#### Work required
Return the line containing "At what coordinates should I click to accomplish: Click" and every line beneath it through the end of the entries below, unchanged. Pictures stay out.

· · · ·

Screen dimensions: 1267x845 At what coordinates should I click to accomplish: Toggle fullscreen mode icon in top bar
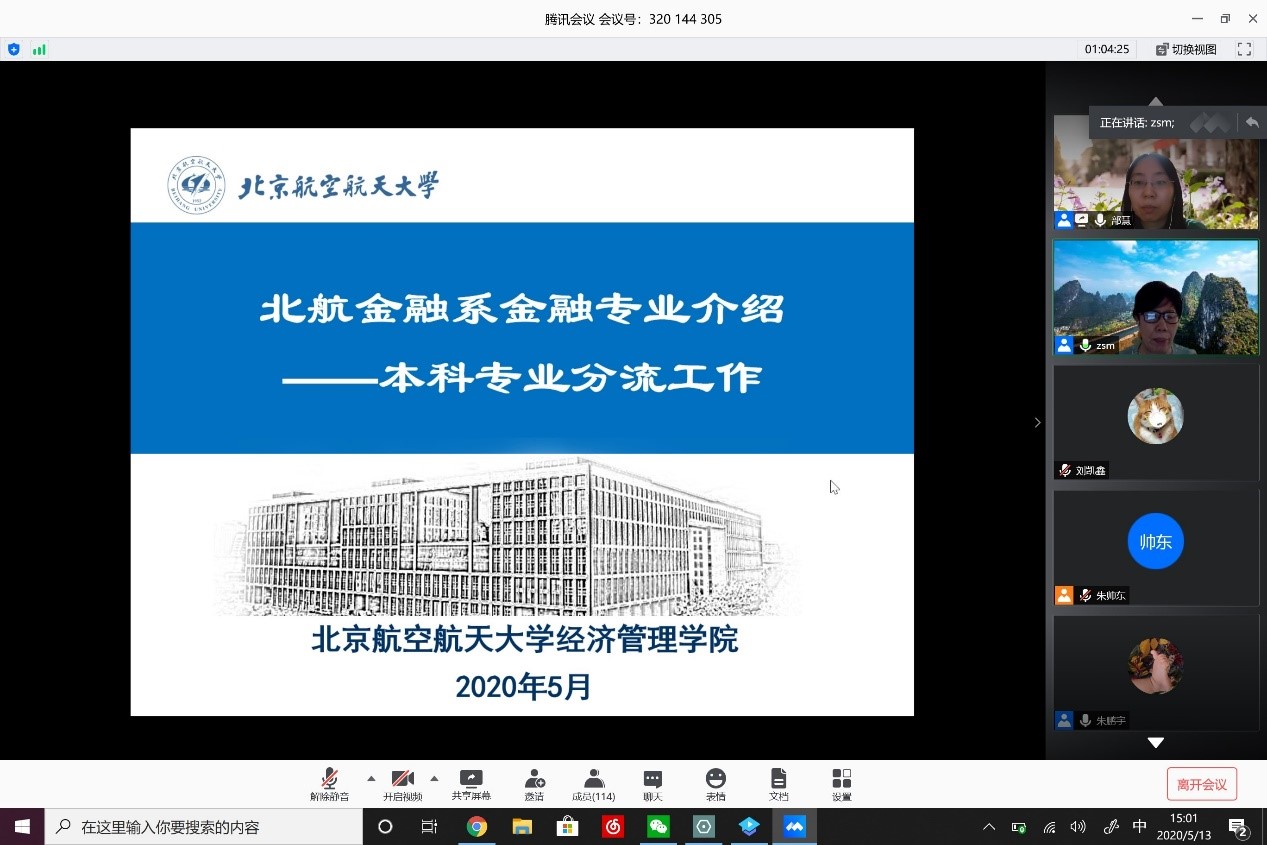point(1244,49)
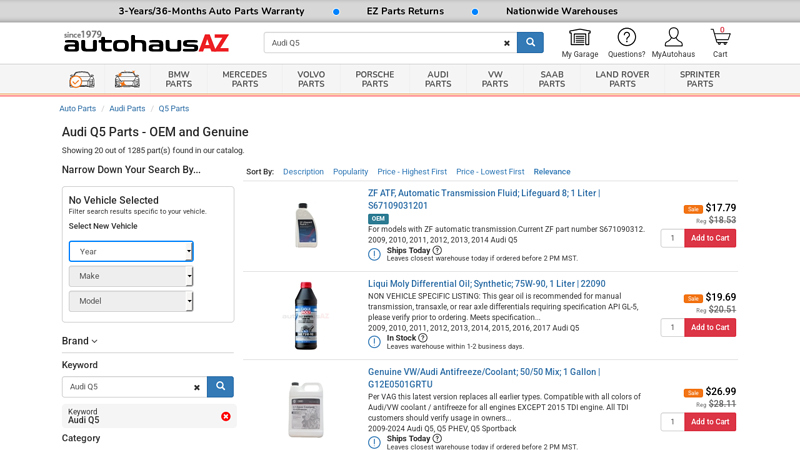Click the antifreeze coolant product thumbnail
This screenshot has width=800, height=450.
305,409
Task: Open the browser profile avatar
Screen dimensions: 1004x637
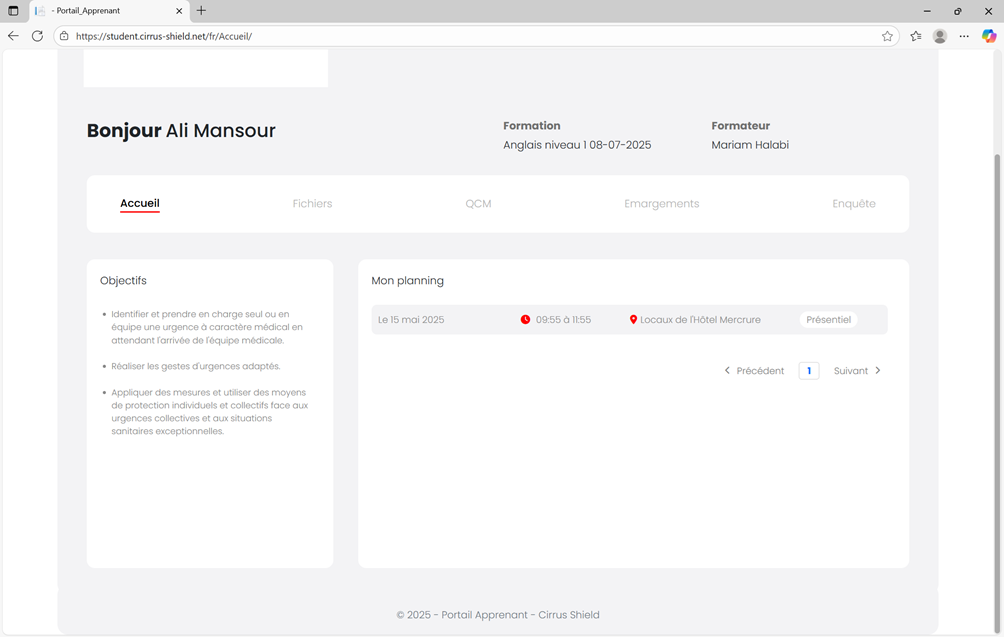Action: pyautogui.click(x=940, y=36)
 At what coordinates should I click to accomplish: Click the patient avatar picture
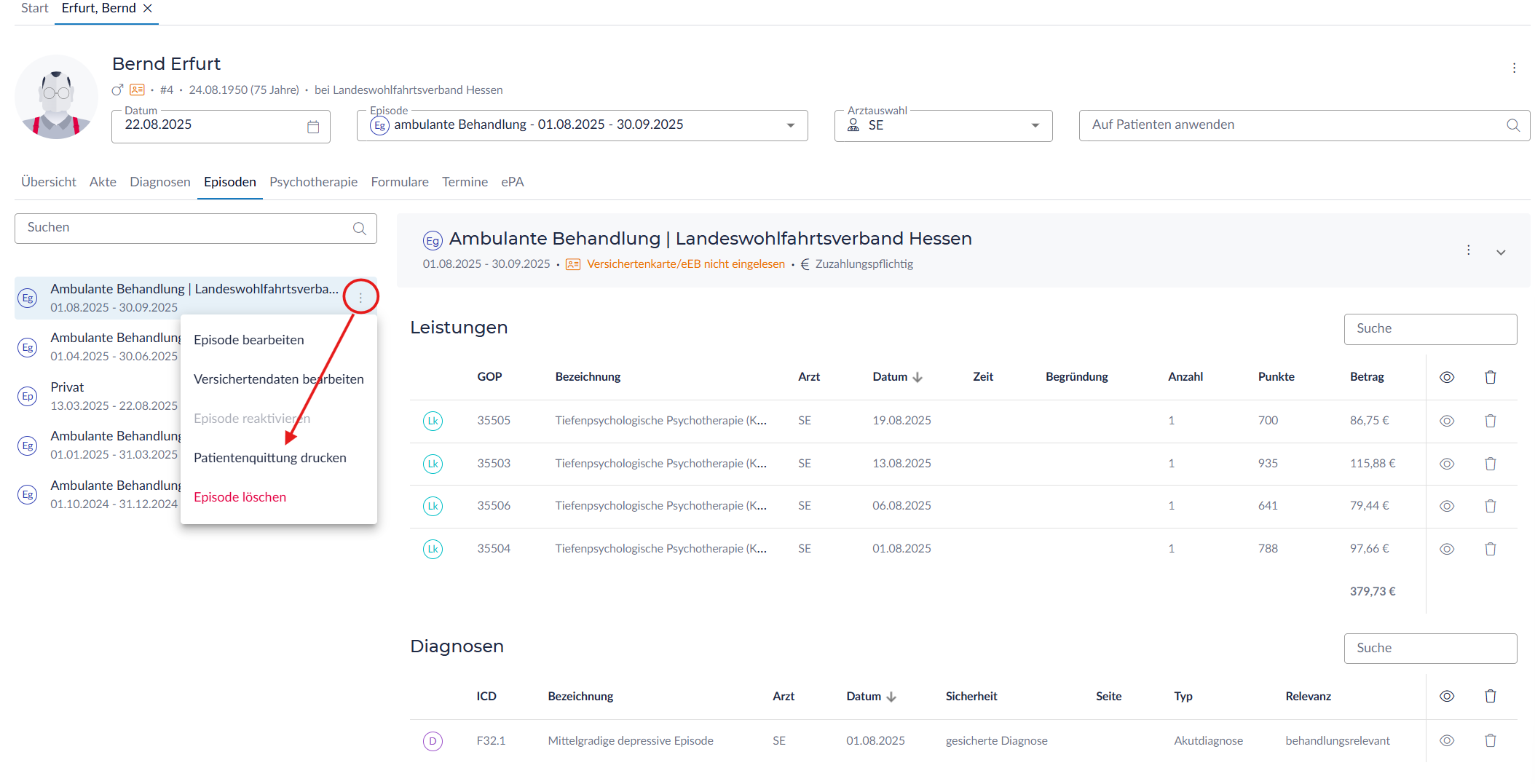[56, 97]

· · · ·

#### Solution to the exercise
 At what coordinates should I click to accomplish: Click the patient avatar picture
[56, 97]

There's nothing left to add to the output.